Born and raised in Ellensburg, Washington, Jerry Anderson became a PRCA cowboy before team roping events were required in the lineup.
“It was kind of a hit-and-miss deal,” Anderson recalled. “Back in the mid-’50s and early ’60s, there might have been three or four rodeos a year in Washington and Oregon that even had team roping. They got more popular in the ’60s and ’70s.”
As a calf roper, Anderson remembers big wins at Puyallup in 1958 and 1965, and victorious go-rounds at Ellensburg, where he worked the chutes for multiple decades. Fellow PRCA cowboy and long-time friend Jack Wallace remembers Anderson’s devotion to the sport.
“We went to some rodeos and jackpotted together a lot,” Wallace stated. “He was very diligent and practiced a lot. He wasn’t a real natural, so he had to work real hard at everything he got, as far as winning and getting his roping perfected. But he was a really good instructor. He took a lot of time and made sure you did it right.”
For eight-time NFR-qualifier Riley Minor, that quality in Anderson has played a big role in the success he and his brother, Brady, have experience in the team roping arena.
“If it weren’t for my grandparents,” Riley said of his late grandmother, Janice—one of the original “Rodeo Grandmas” who received national acclaim in the 1990s—and her second husband (technically Minor’s step-grandfather), Jerry, “I probably wouldn’t be where I’m at. My parents helped out, too, but they had to stay home and run the ranch, and so my grandparents always took me and my brother to Arizona. I remember taking my Shetland pony down there and I started roping when I was like 4 years old.”
When Anderson returned to Arizona last year, he realized it was the 35year he’d spent in team roping’s top winter spot, a place that really caught his attention when he started competing in the Pot of Gold roping, which was big doings for the time.
“It was for people over 40,” Anderson said. “They didn’t have the number system in those days and a lot of people don’t realize that you just had to rope against whoever was entered, so the Pot of Gold was a big, big deal.”
Another big deal for Anderson was winning $11,000 at the USTRC’s National Finals then in Guthrie, Oklahoma, some 30 years ago, which made him “feel pretty good.” But, really, winning the big money pales in comparison to some of his other team roping memories.
“The highlight of my career,” Anderson began, “was in 1994, when I roped at the US Finals with my grandson, Brady, when he was 9 years old. Then, he and his brother, Riley, won the Open there exactly 10 years later, so that was pretty special for me. Having them roping, and to watch them do good, has always been a real pleasure for me.”

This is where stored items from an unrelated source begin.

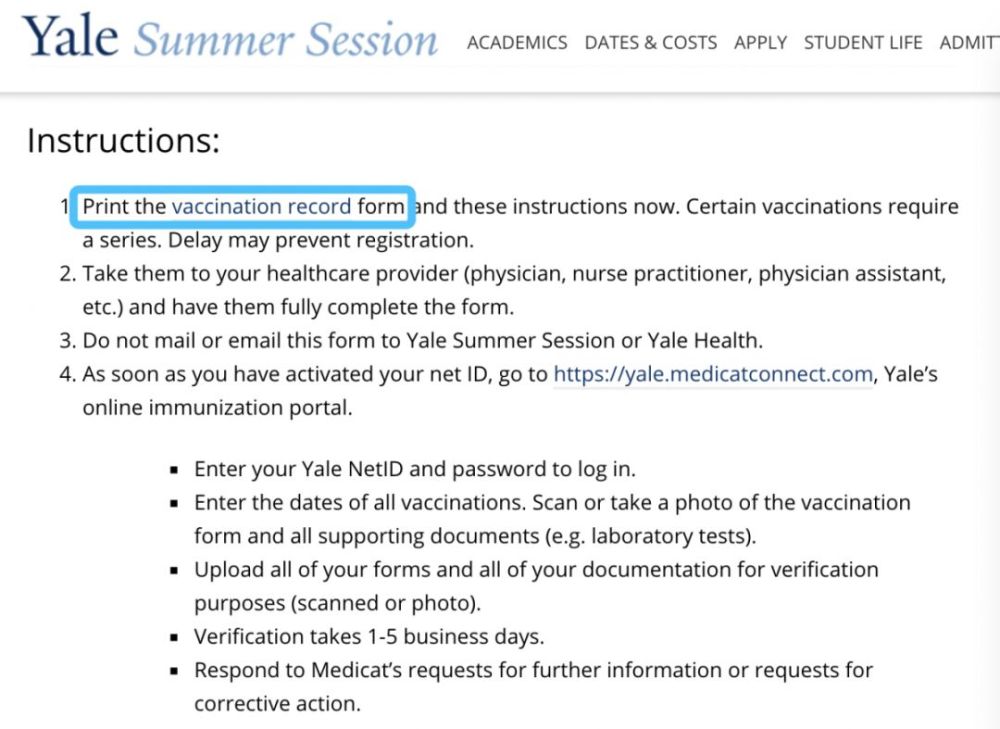Click the "Delay may prevent registration" sentence
1000x729 pixels.
(x=320, y=241)
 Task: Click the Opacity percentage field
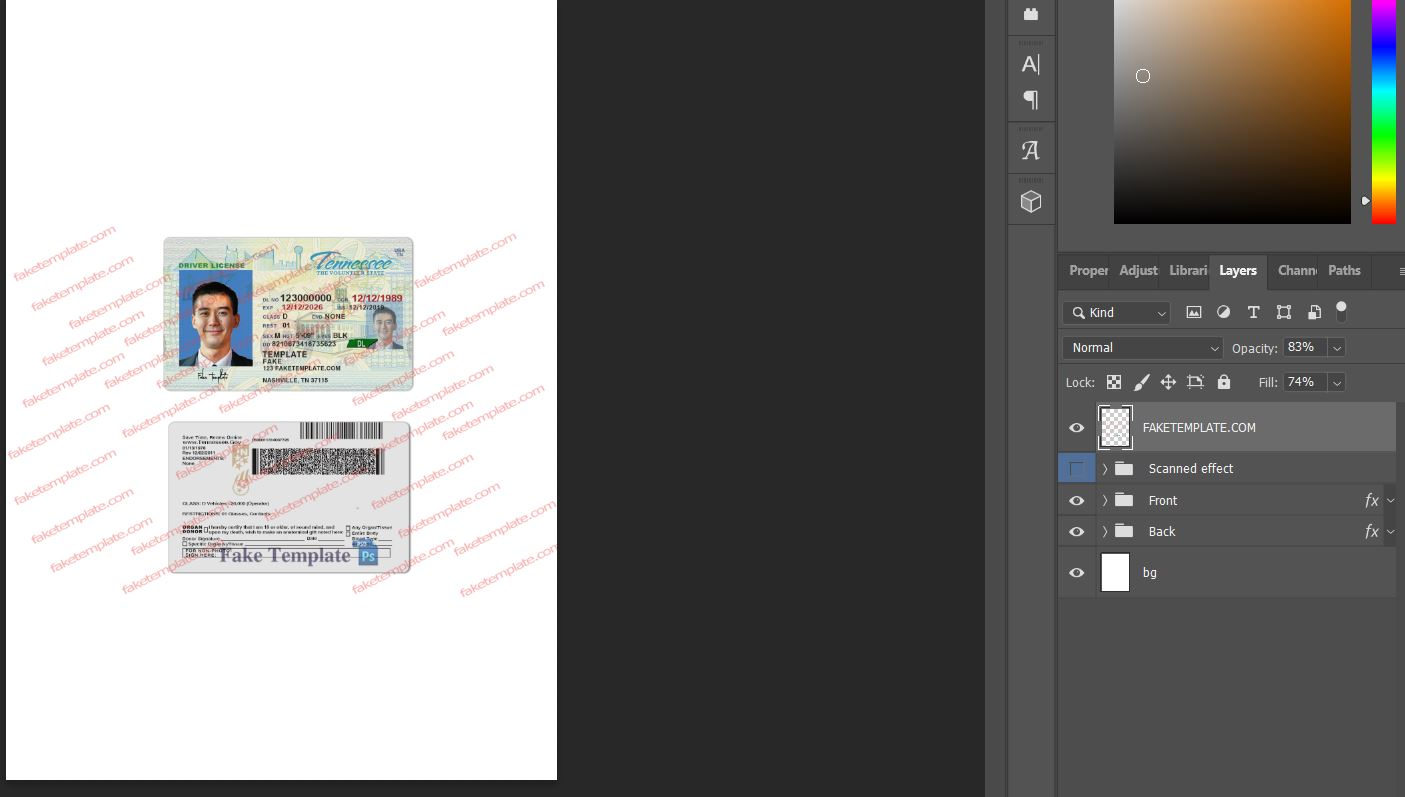[x=1304, y=348]
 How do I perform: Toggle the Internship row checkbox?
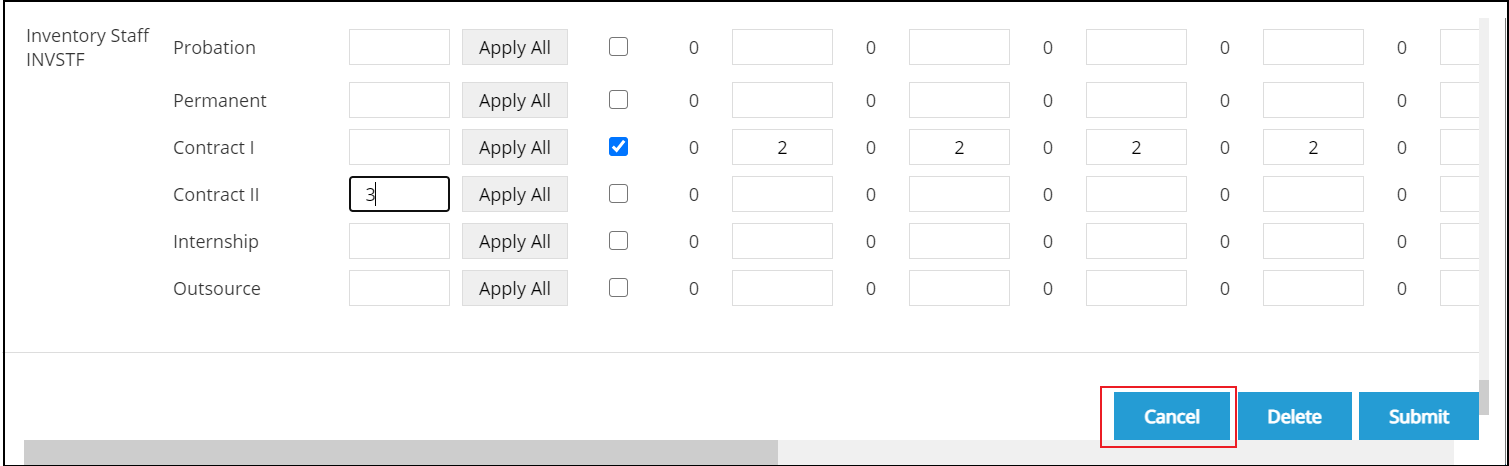click(x=619, y=241)
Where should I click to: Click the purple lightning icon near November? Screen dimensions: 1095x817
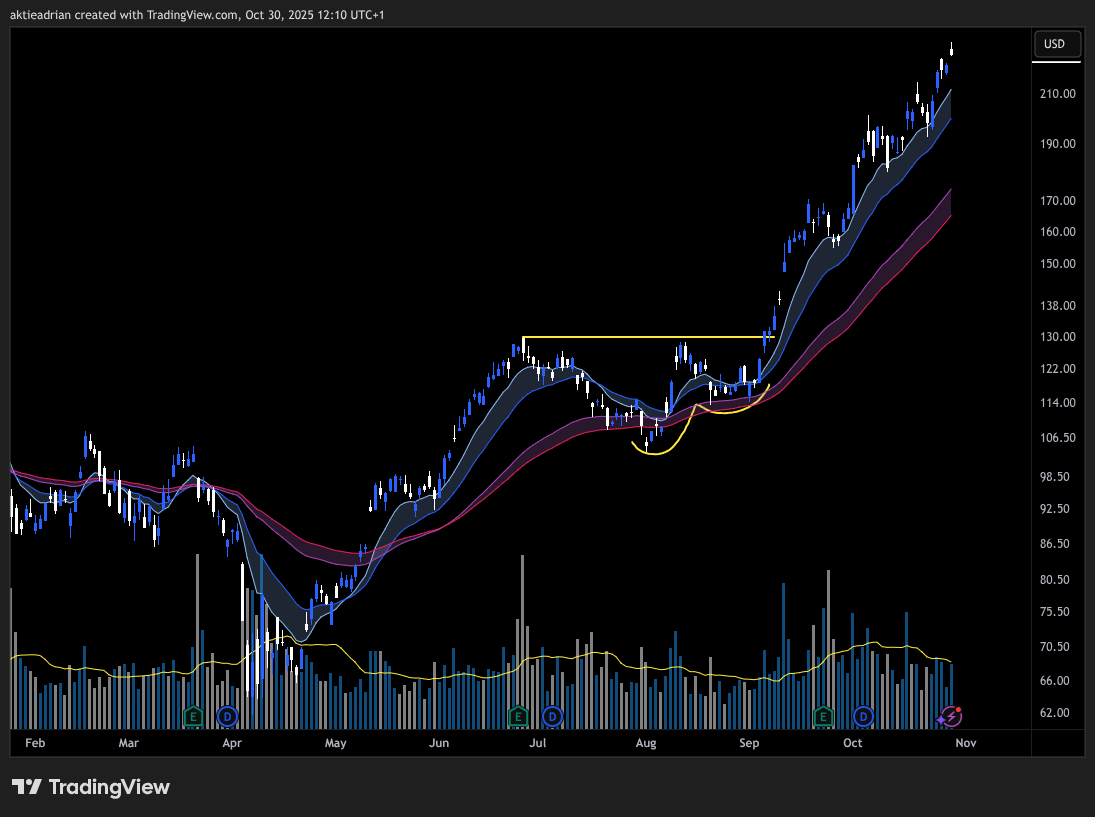click(x=951, y=716)
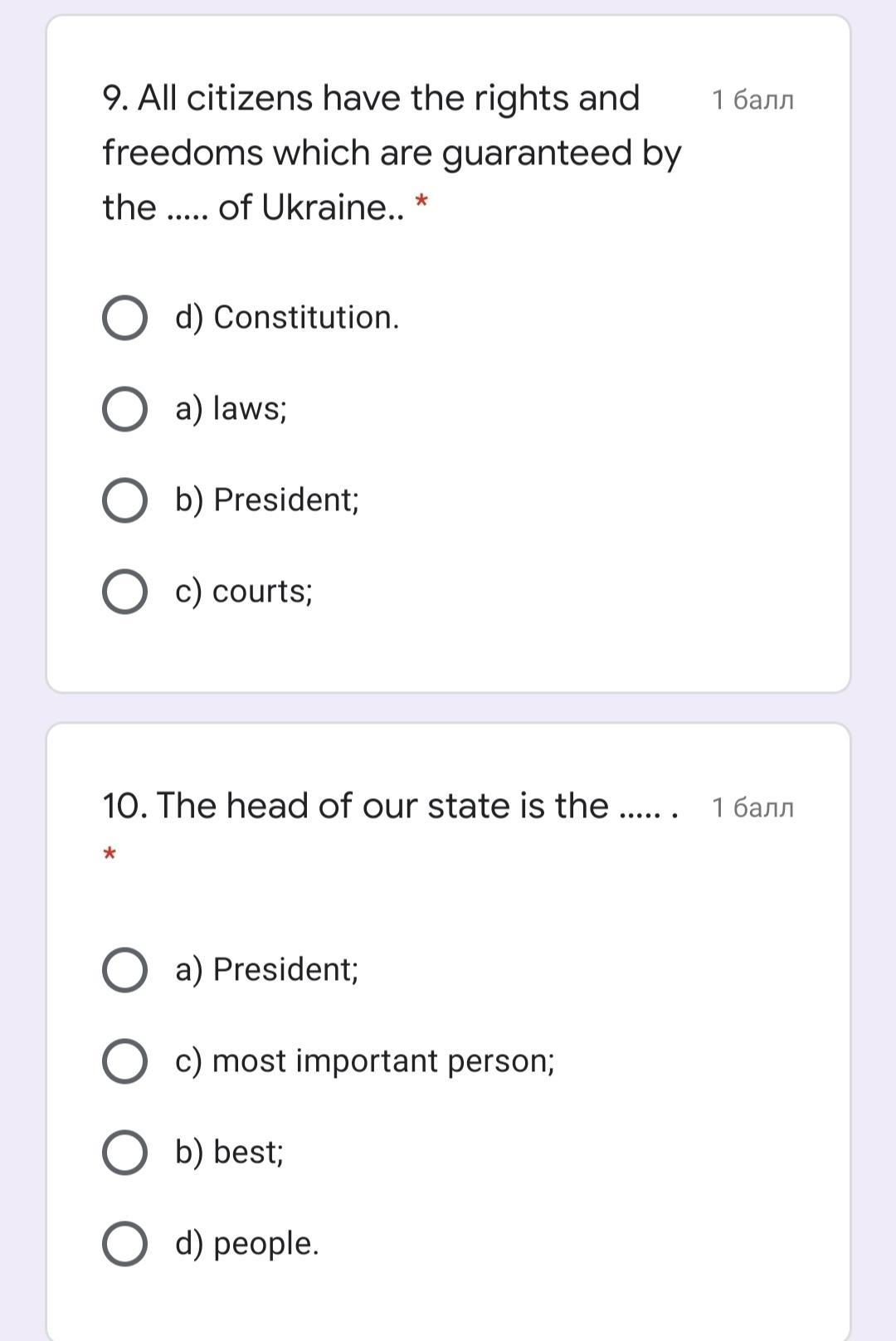Click the 'c) most important person;' label text
Viewport: 896px width, 1341px height.
365,1061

Fondly, he recalls his wife roping with Riley on her 70birthday, the last day she ever roped, and how “she never quit talking about that.” And though Anderson, who subscribes to the belief that families that rope together stay together, hasn’t been able to rope much himself in recent years, he continues to create roping memories with his family, which now includes his great-grandchildren, Maverick, 3, and Monroe, 1.
“The other day, I was working the chutes so Brady and Riley could practice,” Anderson said, “and the two little ones were horseback, and that was really something. Maverick roped his first steer on his little Shetland pony. I hate to admit I’m that old, but it’s a blessing to get to see that.”
The Anderson family was inducted into the Ellensburg Rodeo Hall of Fame in 2003 for their commitment to the rodeo since its 1923 inception, and Janice was inducted as a Rodeo Grandma in 2016.